The security, economy, and general welfare of the United States are critically dependent on electricity. Transportation, pipelines, communications, and other essential services would all fail without a continuously operating electricity grid. It’s fair to say that the grid is the most essential of all our critical infrastructure, which is why it is of the utmost importance that it be adequately protected.

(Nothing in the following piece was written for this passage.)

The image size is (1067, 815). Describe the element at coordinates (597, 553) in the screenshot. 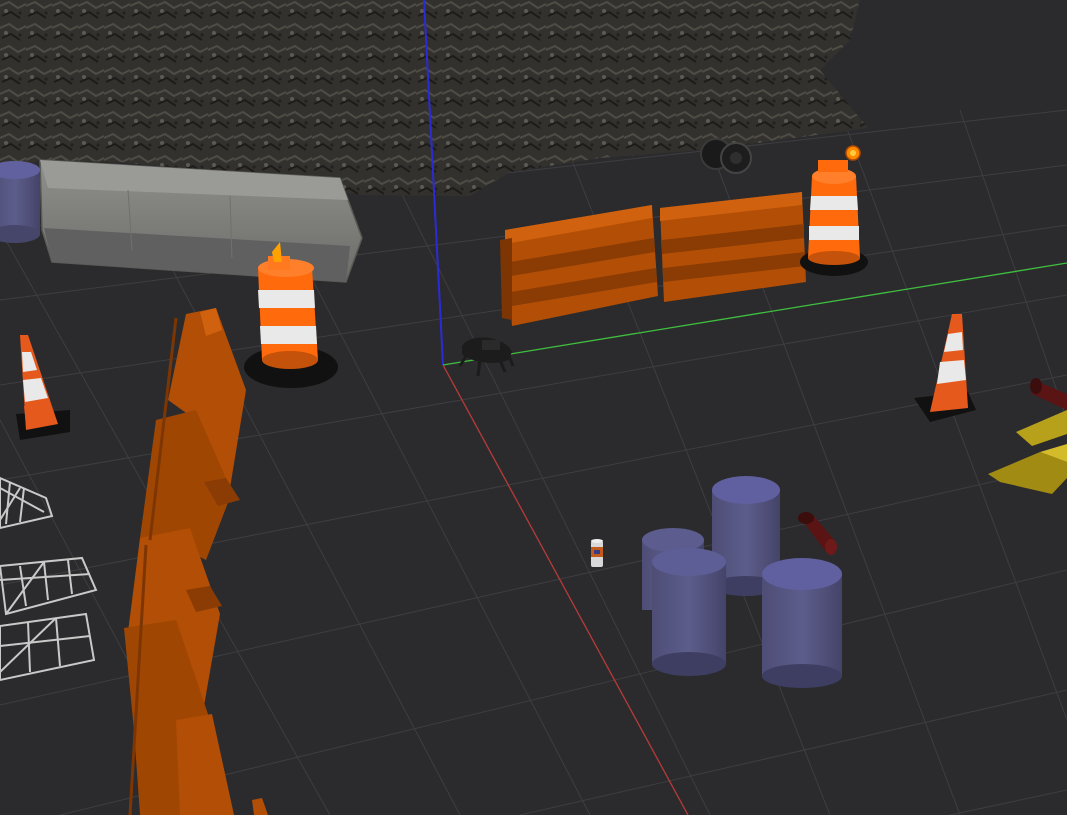

I see `soda-can` at that location.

While the grid is vulnerable to numerous and ever-changing threats — including physical sabotage, cyber sabotage, and destruction by electromagnetic pulse (EMP) — important steps have been taken to improve grid security in recent years. Key information about the grid and how it operates is no longer public, which reduces easy targeting by potential physical saboteurs. We have strengthened online information security and added multiple levels of cybersecurity. We have also acquired some transformer back-up and have implemented mandatory sharing of spares in the event of a localized EMP or other destructive event.

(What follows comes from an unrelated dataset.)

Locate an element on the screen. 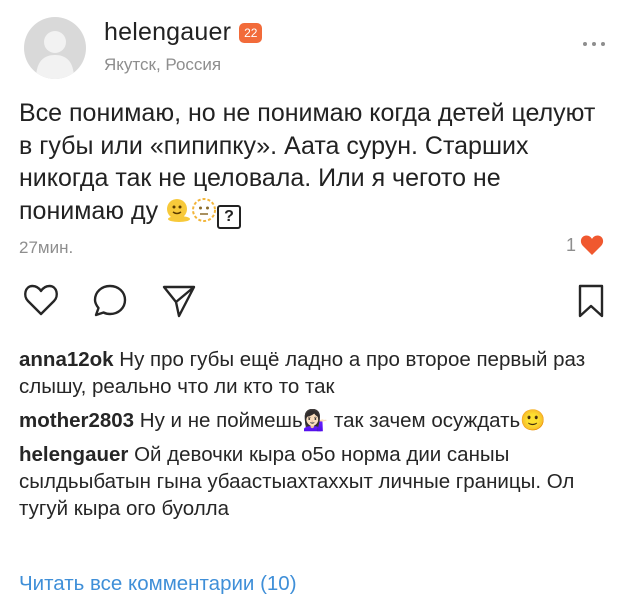 The height and width of the screenshot is (600, 629). more-icon is located at coordinates (594, 44).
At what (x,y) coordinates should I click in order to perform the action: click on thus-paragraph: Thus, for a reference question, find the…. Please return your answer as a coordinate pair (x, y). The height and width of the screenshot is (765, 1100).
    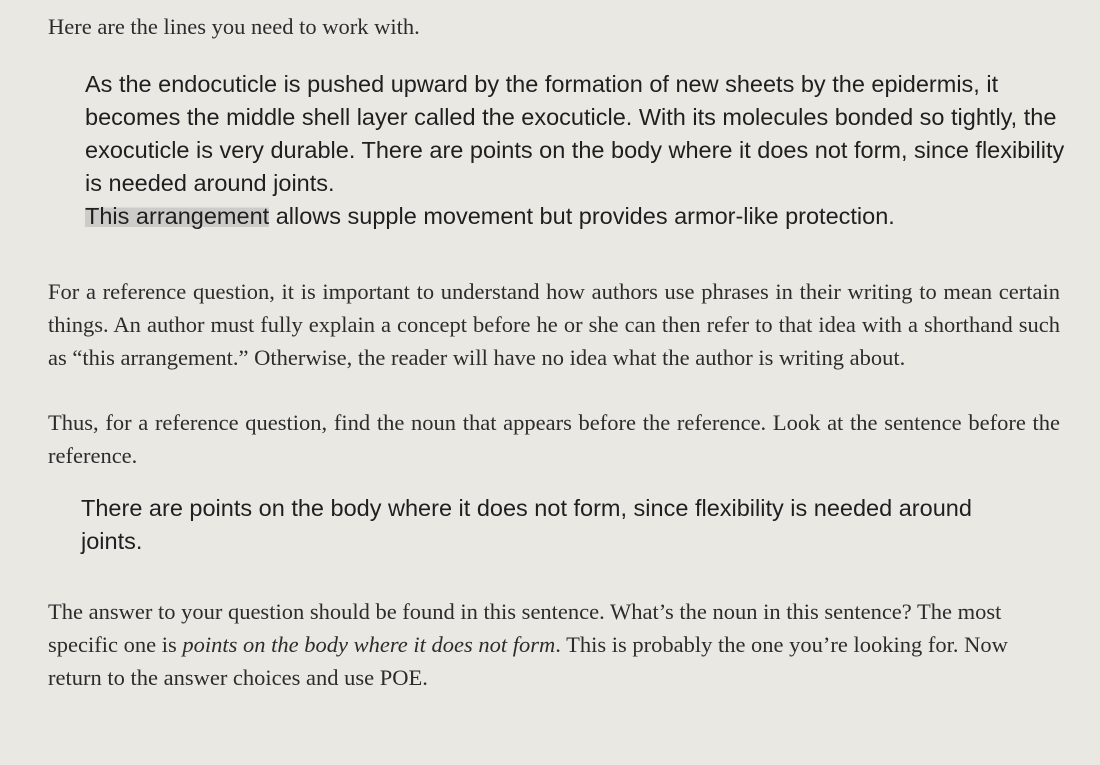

Legislators have recently introduced bills to further strengthen the resilience of the grid. For example, H.R. 3710, the Cybersecurity Vulnerability Remediation Act, would allow the Department of Homeland Security’s Cybersecurity and Infrastructure Security Agency to disseminate protocols to counter vulnerabilities. Senate Bill S. 333 would authorize the Secretary of Homeland Security to work with a consortium of non-profits to develop, update, and deliver badly needed cybersecurity training.

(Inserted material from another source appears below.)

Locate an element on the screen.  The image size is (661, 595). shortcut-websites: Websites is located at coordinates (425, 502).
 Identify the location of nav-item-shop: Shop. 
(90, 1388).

Yet, there are still major challenges to grid security. The “edges” of the grid are vulnerable due to lax security and human error, potentially devastating malware “bombs” hidden in the grid must be removed, and we need better coordination among the multiple (and sometimes overlapping) federal and state agencies responsible for security. We must also assess whether we can do more to stockpile critical spares, segment the grid, and install fail-safes to protect us from an EMP. We should ensure that investments in grid security are among our top priorities if we are to secure and protect our critical infrastructure.